Quote, word for word, the line containing "Given: Open #LGsocialteam" and all lines that follow it to the end of the records, with no pictures.

===== RECORDS FOR THIS TASK

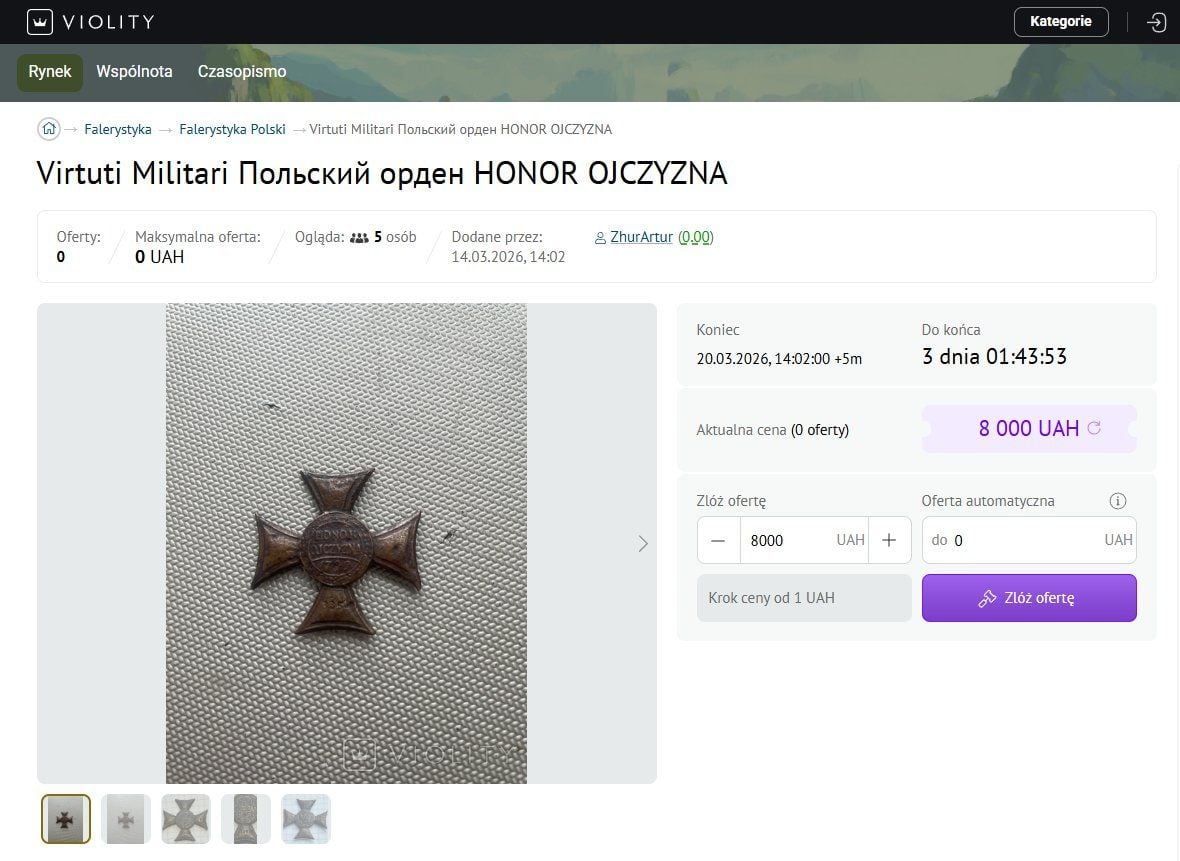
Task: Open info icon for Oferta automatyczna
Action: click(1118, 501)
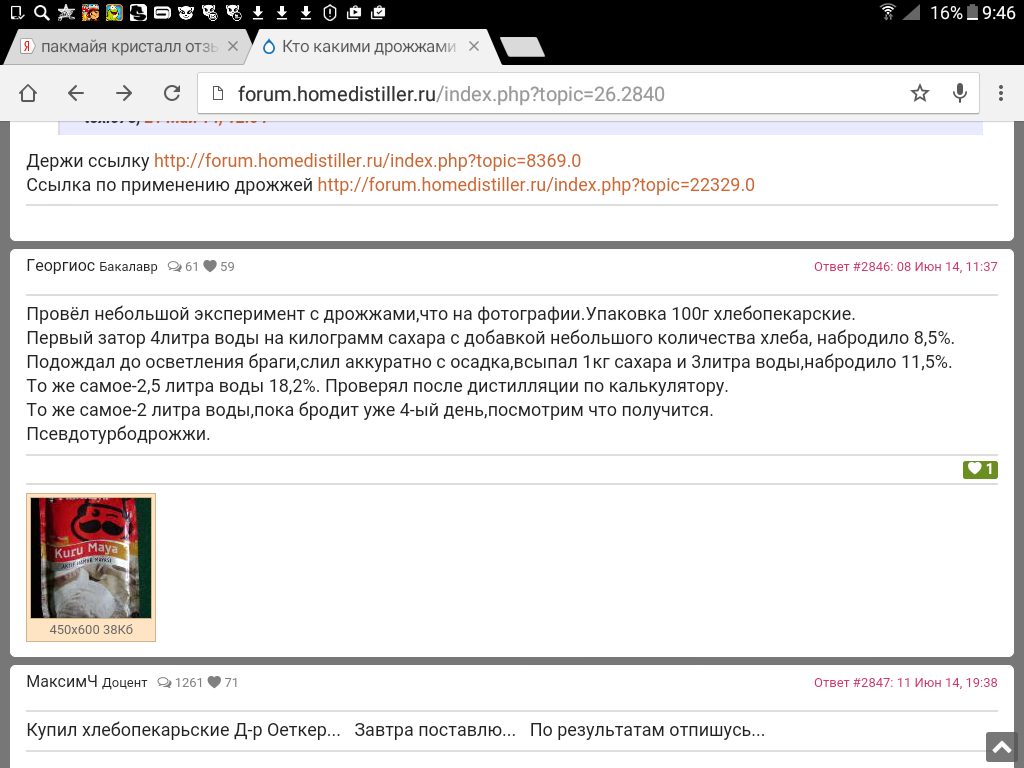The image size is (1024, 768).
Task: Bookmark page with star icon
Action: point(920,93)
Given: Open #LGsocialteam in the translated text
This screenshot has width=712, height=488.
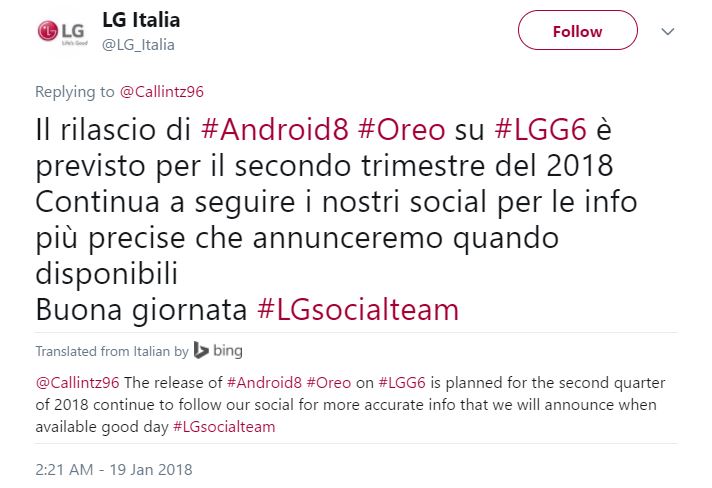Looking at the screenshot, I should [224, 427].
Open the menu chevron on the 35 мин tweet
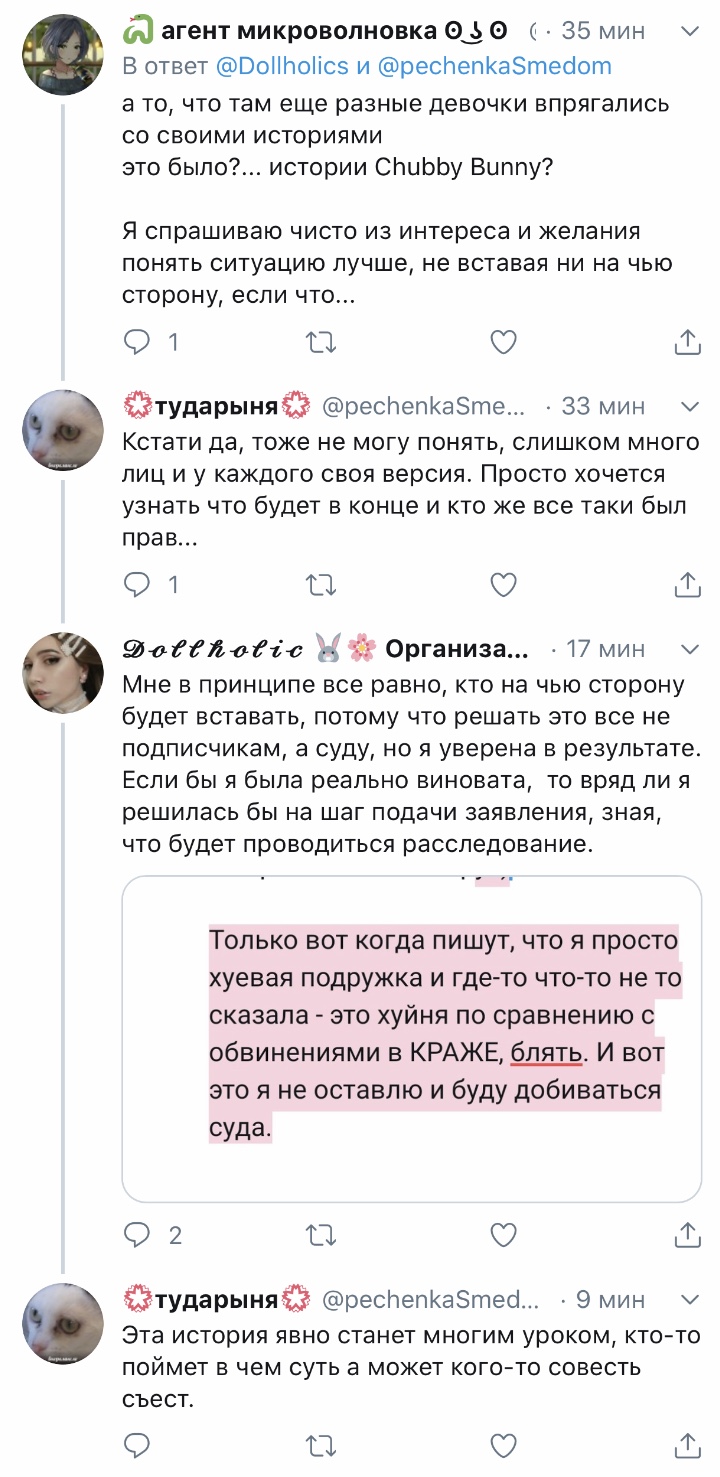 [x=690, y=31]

==========

OUTPUT OF THE EXERCISE:
Given: Open #LGsocialteam in the translated text
This screenshot has width=712, height=488.
Looking at the screenshot, I should [224, 427].
Open the menu chevron on the 35 мин tweet
 [x=690, y=31]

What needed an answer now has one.